Hi Tony,
On Mon, Mar 18, 2024 at 3:05 PM Luck, Tony tony.luck@intel.com wrote:
Could you please help me understand the details by answering my first question: What is the use case for needing to expose the individual cluster counts?
This is a model specific feature so if this is something needed for just a couple of systems I think we should be less inclined to make changes to resctrl interface. I am starting to be concerned about something similar becoming architectural later and then we need to wrangle this model specific resctrl support (which has then become ABI) again to support whatever that may look like.
Reinette,
Model specific. But present in multiple consecutive generations (Sapphire Rapids, Emerald Rapids, Granite Rapids, Sierra Forest).
Adding Peter Newman for a resctrl user perspective on SNC, rather than me continue to speculate on possible ways this might be used.
Peter: You will need to dig back a few messages on lore.kernel.org to get context.
Our main concern with supporting SNC in resctrl is all of the monitoring groups successfully recording memory bandwidth from all CPUs, regardless of the RMIDs they're assigned.
I would prefer that we don't complicate the model of resctrl monitoring domains for this feature. On ARM SoCs there will be a plethora of technologies influencing the layout of resources, so we shouldn't start cluttering the model with special cases for each.

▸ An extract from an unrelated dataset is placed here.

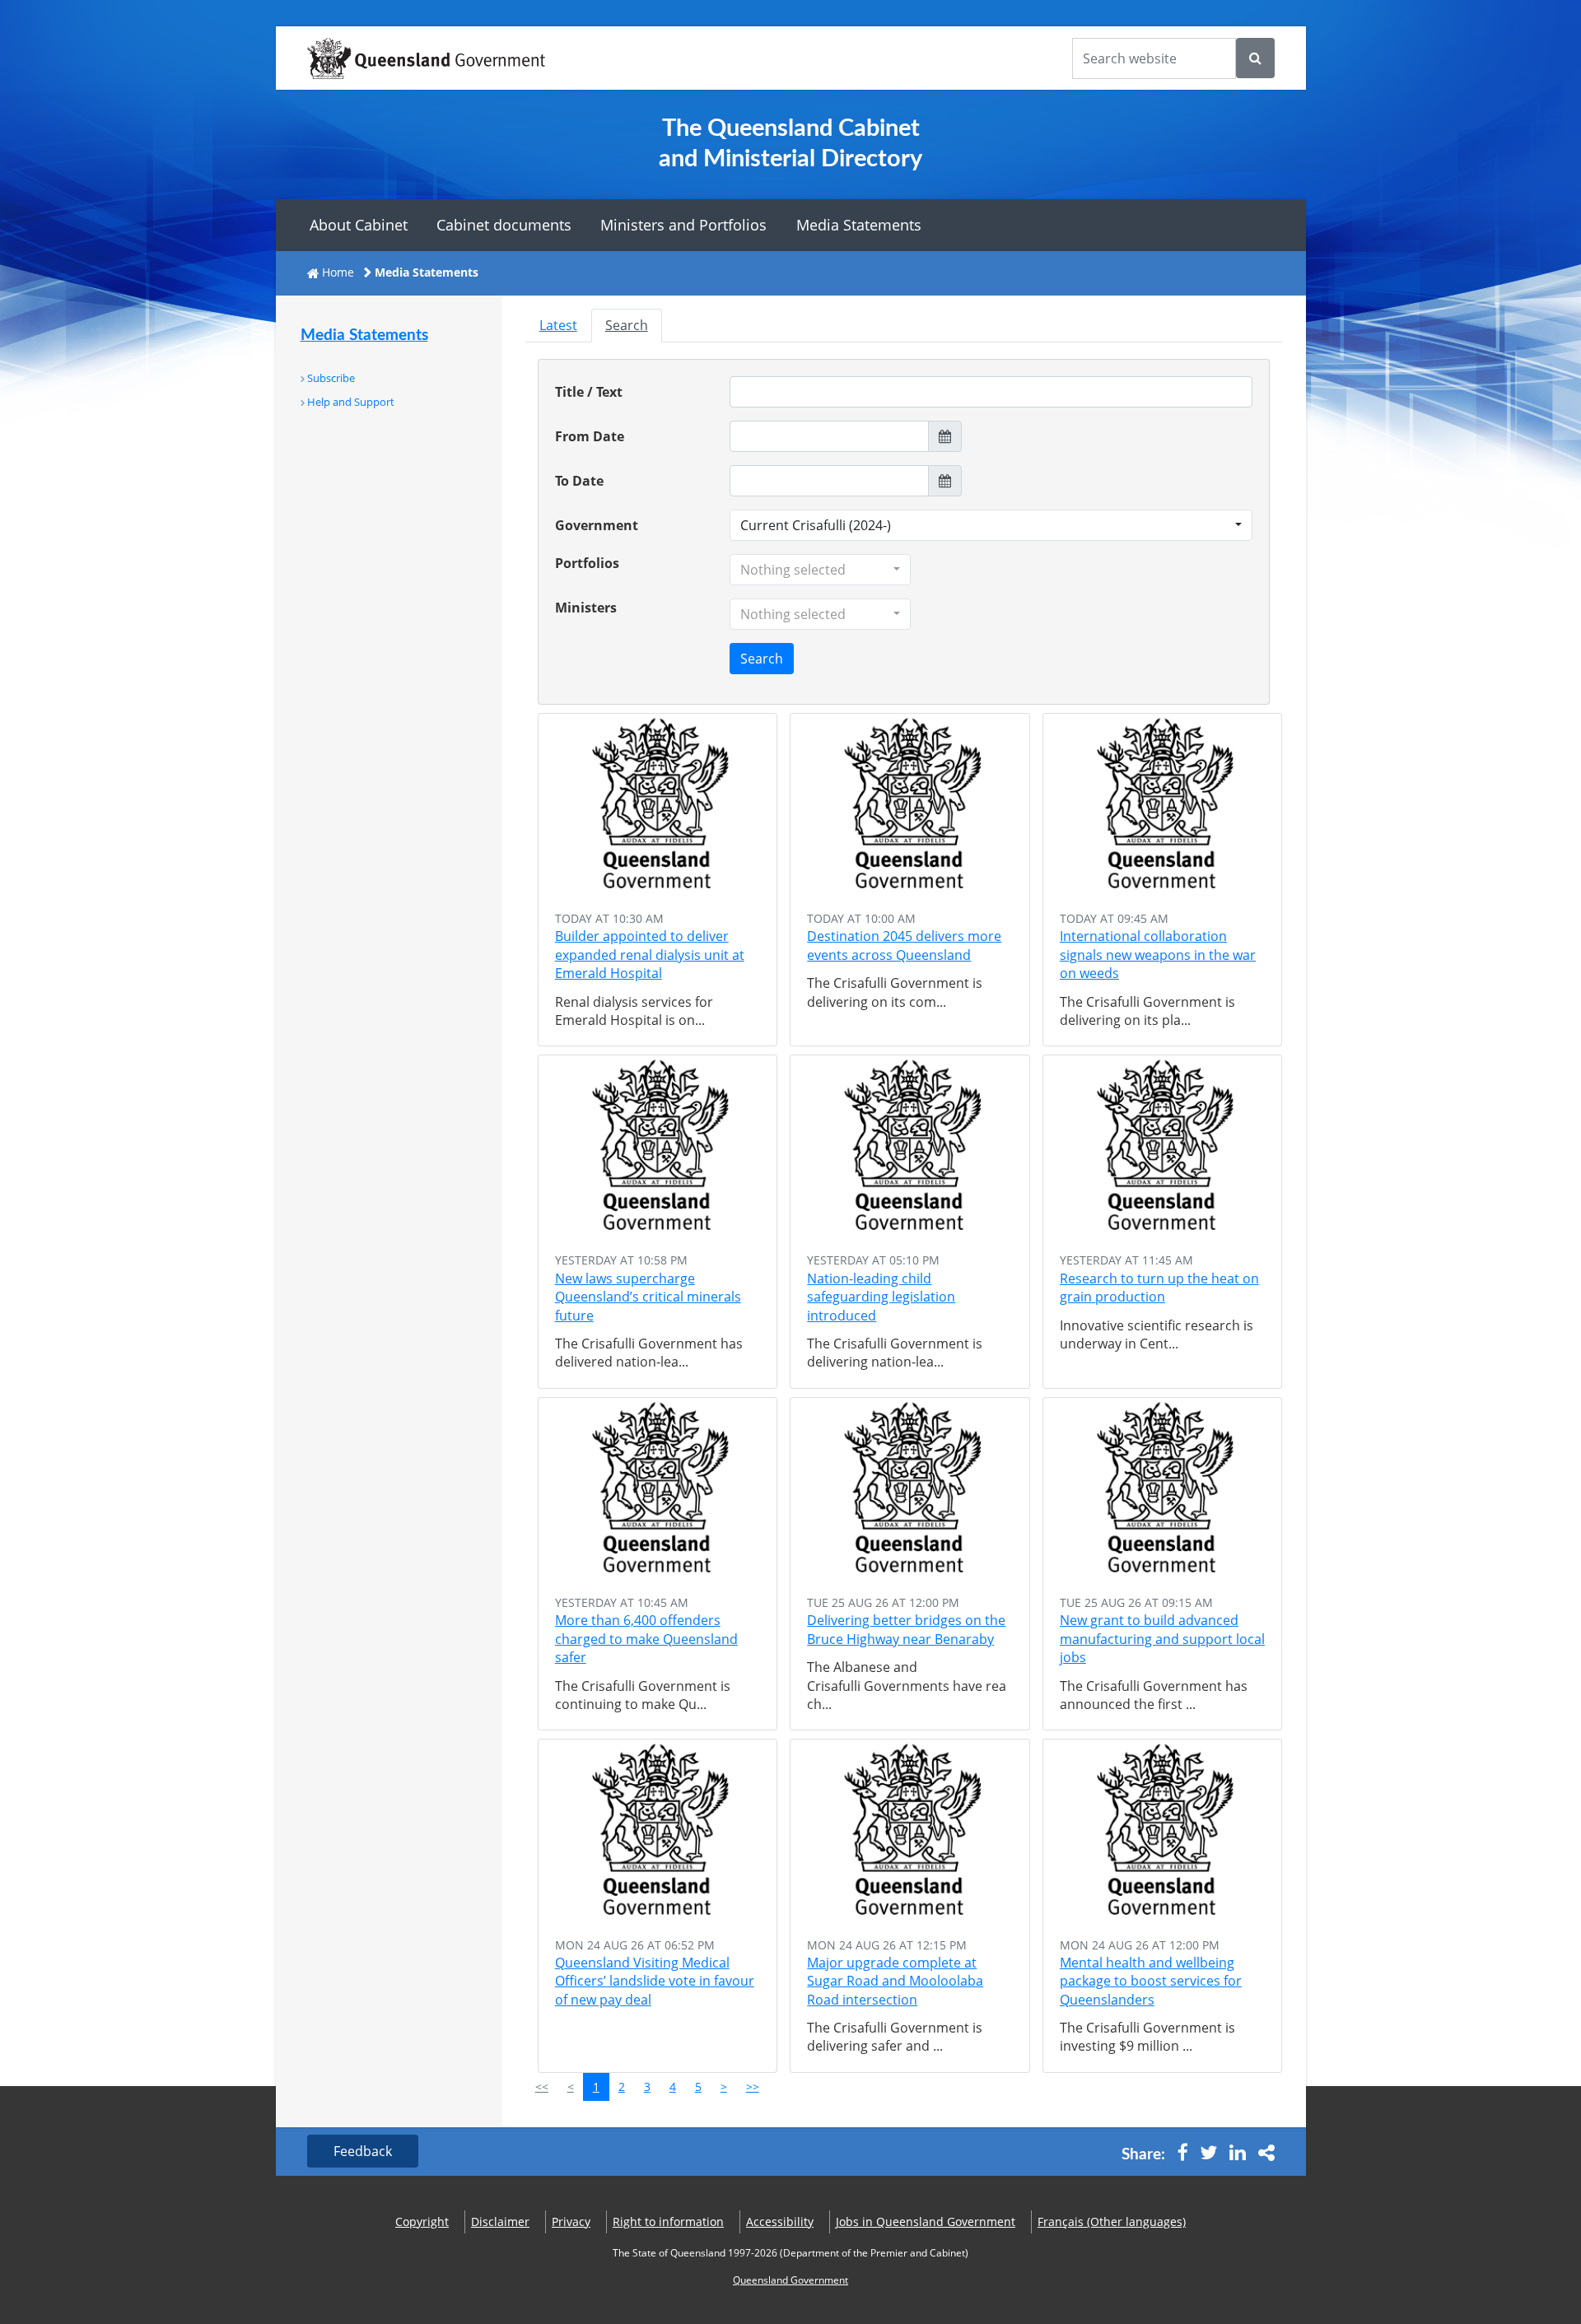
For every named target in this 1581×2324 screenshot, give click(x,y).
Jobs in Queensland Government (925, 2221)
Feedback (362, 2151)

I think it's valid for the number of domains in the L3 resource to increase or stay the same when the system is configured for SNC. I don't think the details of how the domains came about is relevant at the resctrl interface level so long as the user has enough information to deduce what the domain is referring to based on knowledge of their system configuration.
I would prefer per-cluster as more information could prove useful in some future investigation, but if you feel the data is misleading, providing the clusters combined is also fine. I would prefer that the choice remains consistent from this point forward on any particular implementation to avoid breaking existing controller software developed for that implementation.
In our main use case, we sum mon_data/*/mbm_total_bytes to determine a group's total bandwidth, so please don't cause this logic to produce the wrong answer.
Thanks! -Peter